Records from a dataset:
|---|
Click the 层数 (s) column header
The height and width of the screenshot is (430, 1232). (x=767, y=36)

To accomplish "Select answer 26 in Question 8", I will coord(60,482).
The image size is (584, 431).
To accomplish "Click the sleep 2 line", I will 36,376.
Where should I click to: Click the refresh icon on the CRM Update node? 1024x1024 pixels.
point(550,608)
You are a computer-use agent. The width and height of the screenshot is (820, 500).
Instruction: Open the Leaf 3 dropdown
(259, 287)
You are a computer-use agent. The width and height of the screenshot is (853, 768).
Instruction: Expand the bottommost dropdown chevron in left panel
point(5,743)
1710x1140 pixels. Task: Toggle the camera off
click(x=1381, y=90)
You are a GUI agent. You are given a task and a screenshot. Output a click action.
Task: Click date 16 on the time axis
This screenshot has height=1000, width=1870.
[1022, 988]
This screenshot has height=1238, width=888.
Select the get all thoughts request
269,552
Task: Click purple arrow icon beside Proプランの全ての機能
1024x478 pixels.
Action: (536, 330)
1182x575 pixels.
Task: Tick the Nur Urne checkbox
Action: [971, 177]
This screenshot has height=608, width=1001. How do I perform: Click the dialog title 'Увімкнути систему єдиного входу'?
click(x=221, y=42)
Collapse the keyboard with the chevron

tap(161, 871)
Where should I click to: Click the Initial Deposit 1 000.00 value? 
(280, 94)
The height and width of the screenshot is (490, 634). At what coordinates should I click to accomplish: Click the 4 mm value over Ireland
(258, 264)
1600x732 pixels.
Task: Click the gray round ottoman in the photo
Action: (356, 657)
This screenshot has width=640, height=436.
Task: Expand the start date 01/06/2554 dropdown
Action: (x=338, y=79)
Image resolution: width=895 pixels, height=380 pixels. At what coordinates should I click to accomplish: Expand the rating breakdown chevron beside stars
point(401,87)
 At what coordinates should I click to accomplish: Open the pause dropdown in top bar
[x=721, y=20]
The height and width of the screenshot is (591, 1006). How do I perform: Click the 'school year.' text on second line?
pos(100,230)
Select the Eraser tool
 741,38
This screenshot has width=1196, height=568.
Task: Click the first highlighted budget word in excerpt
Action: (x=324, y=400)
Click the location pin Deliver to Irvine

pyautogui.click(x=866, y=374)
|---|
== WORK INSTRUCTION ==
Across all lines of the data above, count those that contain the word "computer", giving the number without further comment.

== WRITTEN ANSWER ==
2